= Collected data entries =
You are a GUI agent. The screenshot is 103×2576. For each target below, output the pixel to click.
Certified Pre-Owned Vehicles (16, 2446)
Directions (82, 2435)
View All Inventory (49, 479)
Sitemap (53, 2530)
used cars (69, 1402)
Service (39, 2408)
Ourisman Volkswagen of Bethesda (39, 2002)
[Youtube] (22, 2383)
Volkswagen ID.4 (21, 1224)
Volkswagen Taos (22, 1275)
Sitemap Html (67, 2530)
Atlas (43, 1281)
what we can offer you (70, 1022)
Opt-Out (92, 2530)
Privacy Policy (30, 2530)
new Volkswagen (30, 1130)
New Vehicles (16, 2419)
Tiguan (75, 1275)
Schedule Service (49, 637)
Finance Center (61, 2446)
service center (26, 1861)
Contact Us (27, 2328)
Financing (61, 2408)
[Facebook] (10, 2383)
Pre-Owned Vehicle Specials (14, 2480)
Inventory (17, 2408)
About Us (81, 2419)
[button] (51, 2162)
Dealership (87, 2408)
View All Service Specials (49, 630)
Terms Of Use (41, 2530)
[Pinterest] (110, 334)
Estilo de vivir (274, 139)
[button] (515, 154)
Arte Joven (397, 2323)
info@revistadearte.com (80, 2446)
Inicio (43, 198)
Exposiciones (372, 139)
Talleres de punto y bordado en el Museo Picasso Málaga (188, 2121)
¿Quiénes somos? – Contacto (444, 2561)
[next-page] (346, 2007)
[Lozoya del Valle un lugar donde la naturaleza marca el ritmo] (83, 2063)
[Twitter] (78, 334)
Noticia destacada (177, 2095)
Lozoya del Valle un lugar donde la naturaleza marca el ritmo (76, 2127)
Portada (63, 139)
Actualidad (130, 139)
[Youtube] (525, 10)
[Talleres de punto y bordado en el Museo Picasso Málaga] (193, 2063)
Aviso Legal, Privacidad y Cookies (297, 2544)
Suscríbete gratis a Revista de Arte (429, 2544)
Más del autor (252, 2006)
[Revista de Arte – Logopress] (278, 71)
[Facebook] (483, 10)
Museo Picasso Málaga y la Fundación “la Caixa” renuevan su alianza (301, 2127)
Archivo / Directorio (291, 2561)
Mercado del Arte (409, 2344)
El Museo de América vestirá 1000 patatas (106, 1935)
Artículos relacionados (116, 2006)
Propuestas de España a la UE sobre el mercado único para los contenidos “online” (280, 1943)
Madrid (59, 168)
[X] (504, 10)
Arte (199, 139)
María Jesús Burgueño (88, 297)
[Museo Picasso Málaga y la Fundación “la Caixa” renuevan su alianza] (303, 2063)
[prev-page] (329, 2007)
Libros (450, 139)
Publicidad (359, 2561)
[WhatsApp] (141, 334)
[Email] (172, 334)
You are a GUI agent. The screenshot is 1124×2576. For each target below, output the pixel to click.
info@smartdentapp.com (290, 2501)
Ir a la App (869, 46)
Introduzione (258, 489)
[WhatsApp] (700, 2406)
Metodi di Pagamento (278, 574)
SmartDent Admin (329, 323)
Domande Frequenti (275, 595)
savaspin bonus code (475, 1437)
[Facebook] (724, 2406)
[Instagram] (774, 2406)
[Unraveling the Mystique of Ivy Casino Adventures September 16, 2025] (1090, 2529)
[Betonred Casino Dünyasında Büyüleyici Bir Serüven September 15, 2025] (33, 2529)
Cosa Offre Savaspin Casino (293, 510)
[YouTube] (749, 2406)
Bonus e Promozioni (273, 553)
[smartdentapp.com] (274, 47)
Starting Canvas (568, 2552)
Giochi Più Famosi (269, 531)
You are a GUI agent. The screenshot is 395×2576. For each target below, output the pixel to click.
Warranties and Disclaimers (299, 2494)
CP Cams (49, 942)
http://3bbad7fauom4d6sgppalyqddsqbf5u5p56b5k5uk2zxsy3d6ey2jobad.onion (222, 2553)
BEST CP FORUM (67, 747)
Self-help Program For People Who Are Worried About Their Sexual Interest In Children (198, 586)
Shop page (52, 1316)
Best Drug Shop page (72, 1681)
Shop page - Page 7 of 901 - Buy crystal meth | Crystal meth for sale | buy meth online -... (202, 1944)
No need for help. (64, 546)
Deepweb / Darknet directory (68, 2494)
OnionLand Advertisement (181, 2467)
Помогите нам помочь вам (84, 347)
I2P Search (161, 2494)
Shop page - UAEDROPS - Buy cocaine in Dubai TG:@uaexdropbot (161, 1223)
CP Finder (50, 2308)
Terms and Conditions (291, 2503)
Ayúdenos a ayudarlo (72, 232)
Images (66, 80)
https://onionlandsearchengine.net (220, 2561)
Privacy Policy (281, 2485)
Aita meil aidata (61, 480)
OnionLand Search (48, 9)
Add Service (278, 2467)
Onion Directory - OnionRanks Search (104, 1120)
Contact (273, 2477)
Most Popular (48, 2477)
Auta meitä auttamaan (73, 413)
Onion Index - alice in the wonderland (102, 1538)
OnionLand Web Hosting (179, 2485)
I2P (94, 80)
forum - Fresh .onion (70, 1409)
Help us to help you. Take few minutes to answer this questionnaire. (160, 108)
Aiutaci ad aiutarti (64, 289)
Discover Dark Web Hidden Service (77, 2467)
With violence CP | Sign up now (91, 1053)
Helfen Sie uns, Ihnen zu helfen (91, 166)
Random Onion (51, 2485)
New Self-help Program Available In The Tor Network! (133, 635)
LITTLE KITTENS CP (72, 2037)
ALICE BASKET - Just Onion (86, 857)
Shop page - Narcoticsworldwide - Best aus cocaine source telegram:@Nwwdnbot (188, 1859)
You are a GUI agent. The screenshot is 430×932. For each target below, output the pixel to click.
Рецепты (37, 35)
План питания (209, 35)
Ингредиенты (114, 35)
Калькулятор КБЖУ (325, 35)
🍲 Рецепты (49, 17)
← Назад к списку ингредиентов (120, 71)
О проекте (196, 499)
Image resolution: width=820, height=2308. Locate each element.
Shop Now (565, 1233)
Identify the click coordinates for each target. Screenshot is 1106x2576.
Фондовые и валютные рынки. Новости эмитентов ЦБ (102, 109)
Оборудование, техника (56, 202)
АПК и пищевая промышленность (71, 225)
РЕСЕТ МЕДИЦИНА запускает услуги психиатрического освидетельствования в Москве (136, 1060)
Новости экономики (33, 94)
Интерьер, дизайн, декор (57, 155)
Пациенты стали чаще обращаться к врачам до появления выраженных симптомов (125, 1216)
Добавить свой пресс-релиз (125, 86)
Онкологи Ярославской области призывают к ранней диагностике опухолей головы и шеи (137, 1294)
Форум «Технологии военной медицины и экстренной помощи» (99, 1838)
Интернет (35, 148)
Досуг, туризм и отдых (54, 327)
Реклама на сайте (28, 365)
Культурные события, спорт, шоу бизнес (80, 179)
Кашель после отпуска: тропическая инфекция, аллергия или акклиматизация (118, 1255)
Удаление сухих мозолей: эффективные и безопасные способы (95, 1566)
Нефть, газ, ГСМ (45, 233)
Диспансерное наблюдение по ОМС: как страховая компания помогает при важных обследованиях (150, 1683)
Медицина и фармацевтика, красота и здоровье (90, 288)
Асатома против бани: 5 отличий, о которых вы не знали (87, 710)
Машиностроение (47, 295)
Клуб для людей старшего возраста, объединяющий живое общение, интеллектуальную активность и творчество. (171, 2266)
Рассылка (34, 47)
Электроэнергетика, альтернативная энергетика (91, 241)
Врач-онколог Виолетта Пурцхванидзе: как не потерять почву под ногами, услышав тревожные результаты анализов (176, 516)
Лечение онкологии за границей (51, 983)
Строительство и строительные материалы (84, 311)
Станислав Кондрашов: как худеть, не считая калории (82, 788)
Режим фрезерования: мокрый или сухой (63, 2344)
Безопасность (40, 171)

= PROBLEM =
For this exercise, repeat exactly the lines of the data above from the one with "АПК и пищевая промышленность (71, 225)" down to the one with "Строительство и строительные", both end lines included.

= OUTPUT FOR THIS EXERCISE =
АПК и пищевая промышленность (71, 225)
РЕСЕТ МЕДИЦИНА запускает услуги психиатрического освидетельствования в Москве (136, 1060)
Новости экономики (33, 94)
Интерьер, дизайн, декор (57, 155)
Пациенты стали чаще обращаться к врачам до появления выраженных симптомов (125, 1216)
Добавить свой пресс-релиз (125, 86)
Онкологи Ярославской области призывают к ранней диагностике опухолей головы и шеи (137, 1294)
Форум «Технологии военной медицины и экстренной помощи» (99, 1838)
Интернет (35, 148)
Досуг, туризм и отдых (54, 327)
Реклама на сайте (28, 365)
Культурные события, спорт, шоу бизнес (80, 179)
Кашель после отпуска: тропическая инфекция, аллергия или акклиматизация (118, 1255)
Удаление сухих мозолей: эффективные и безопасные способы (95, 1566)
Нефть, газ, ГСМ (45, 233)
Диспансерное наблюдение по ОМС: как страховая компания помогает при важных обследованиях (150, 1683)
Медицина и фармацевтика, красота и здоровье (90, 288)
Асатома против бани: 5 отличий, о которых вы не знали (87, 710)
Машиностроение (47, 295)
Клуб для людей старшего возраста, объединяющий живое общение, интеллектуальную активность и творчество. (171, 2266)
Рассылка (34, 47)
Электроэнергетика, альтернативная энергетика (91, 241)
Врач-онколог Виолетта Пурцхванидзе: как не потерять почву под ногами, услышав тревожные результаты анализов (176, 516)
Лечение онкологии за границей (51, 983)
Строительство и строительные материалы (84, 311)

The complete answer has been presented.